Originally Posted by
Often1
Second-tier verification sounds great until you are pressed for time and have to enter multiple pieces of information or spend an extra couple of minutes on the phone.
IMHO the extra couple of minutes on the phone (or on the website) would be well worth it both to the company and to the customer.
Originally Posted by
Often1
This is an interesting one because it's rare for hackers to do malicious things. This cancellation doesn't help them.
First, apart from educational purposes and security tests, most hacking is malicious. Second, there are plenty of cases where the aim is to cause havoc or distress, not to profit directly from it.
Originally Posted by
Ber2dca
They have verified. "May I have your name?" "<says name>". "May I have your booking code?" "<says booking code>".
The booking code i.e. PNR locator is only shown on an encrypted webpage when you book and sent to the password-protected email you used for the booking. It's confidential, it's protected info. Amazon and most other retailers don't ask you for more than an email and password either to log in and buy stuff.

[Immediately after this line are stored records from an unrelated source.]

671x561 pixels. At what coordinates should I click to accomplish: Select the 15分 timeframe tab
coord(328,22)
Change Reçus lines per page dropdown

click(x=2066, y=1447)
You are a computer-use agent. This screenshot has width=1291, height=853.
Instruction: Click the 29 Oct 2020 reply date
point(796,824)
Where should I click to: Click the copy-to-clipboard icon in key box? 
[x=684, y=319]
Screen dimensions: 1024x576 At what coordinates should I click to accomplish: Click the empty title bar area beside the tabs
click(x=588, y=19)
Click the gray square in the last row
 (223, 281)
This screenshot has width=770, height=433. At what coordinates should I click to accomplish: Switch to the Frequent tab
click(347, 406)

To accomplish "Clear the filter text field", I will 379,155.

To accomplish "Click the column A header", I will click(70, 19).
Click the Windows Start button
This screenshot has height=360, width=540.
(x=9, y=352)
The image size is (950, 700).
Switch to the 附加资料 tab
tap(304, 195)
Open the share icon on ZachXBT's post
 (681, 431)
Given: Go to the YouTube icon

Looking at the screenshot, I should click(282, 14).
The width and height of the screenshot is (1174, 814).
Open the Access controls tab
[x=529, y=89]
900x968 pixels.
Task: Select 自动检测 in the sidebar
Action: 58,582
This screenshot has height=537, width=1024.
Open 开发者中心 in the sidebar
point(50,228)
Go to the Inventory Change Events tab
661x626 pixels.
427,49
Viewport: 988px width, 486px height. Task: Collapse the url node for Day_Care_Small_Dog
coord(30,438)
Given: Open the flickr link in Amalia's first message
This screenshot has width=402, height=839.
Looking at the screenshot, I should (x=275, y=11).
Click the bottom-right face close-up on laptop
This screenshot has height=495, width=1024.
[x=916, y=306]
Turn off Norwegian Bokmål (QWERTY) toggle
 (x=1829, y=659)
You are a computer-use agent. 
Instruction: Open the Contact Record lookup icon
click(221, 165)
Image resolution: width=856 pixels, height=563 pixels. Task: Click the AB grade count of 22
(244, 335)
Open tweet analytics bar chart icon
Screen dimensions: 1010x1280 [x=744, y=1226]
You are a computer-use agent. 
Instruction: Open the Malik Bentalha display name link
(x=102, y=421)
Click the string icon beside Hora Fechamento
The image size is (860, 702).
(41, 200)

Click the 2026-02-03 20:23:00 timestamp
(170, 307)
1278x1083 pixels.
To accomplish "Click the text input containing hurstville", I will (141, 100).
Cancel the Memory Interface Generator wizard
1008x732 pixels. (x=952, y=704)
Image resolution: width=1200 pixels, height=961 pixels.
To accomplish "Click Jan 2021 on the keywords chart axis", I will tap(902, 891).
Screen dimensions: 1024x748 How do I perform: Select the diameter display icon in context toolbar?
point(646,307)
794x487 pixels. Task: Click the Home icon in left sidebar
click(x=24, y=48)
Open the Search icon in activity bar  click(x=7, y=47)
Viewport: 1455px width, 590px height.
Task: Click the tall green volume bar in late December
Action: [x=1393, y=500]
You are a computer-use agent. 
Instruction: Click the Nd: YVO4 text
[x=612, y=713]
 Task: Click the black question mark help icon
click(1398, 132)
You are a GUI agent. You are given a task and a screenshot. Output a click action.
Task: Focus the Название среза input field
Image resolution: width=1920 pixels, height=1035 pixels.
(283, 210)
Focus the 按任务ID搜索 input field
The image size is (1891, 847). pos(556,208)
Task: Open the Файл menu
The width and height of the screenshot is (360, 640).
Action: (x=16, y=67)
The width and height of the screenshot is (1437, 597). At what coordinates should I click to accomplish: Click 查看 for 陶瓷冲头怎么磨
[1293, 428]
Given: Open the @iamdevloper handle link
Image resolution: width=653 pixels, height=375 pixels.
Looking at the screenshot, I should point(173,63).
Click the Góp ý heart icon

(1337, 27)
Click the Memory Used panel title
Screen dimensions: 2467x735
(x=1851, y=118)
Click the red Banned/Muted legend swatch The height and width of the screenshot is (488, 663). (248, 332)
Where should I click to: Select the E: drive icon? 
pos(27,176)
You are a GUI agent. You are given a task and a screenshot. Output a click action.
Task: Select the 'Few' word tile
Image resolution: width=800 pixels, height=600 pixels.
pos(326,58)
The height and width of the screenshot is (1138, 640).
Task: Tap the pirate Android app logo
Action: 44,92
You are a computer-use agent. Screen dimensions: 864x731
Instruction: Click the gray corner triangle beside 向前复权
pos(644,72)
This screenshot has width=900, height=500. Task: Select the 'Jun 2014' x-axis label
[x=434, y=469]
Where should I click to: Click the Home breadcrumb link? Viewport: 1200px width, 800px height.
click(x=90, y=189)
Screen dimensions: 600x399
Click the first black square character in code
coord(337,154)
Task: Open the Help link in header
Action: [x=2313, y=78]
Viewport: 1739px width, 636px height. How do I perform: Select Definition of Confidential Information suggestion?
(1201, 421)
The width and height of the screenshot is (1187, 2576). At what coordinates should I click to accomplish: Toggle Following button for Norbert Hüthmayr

The PNR is far from being the password it should be. First, no airline or travel agency treats it as sensitive information, sending it out in non-encrypted emails and showing it in big letters when you log-in to manage your reservation online. Second, you can get on the phone with the airline and get the PNR with just a name and flight number. I did it several times for me and my SO, no further checks whatsoever. The burden of proof is on the airline and this would most certainly not stand in court if anyone decided to push it that far (they would surely settle).
Originally Posted by
JVPhoto
I wonder if it was someone who personally knew your friend and was taking it out on her.
My first thought, too. However, it is also possible that it was a random prankster who got his hands on her smartphone or laptop.
Originally Posted by
djohannw
As long as the PNR-code is sent through normal, unencrypted eMail this just is nowhere near an secure transmission and prone to interception. Additionally you can just call the airline and actually ASK for the PNR when you have the approximate flight detail...done this more than once when I booked on a OTA that did not display the airline's confirmation code.
+1
Originally Posted by
malmostoso
I have always thought that the PNR/last name combination as a username/password was extremely weak, considering that it is sent in cleartext.
+1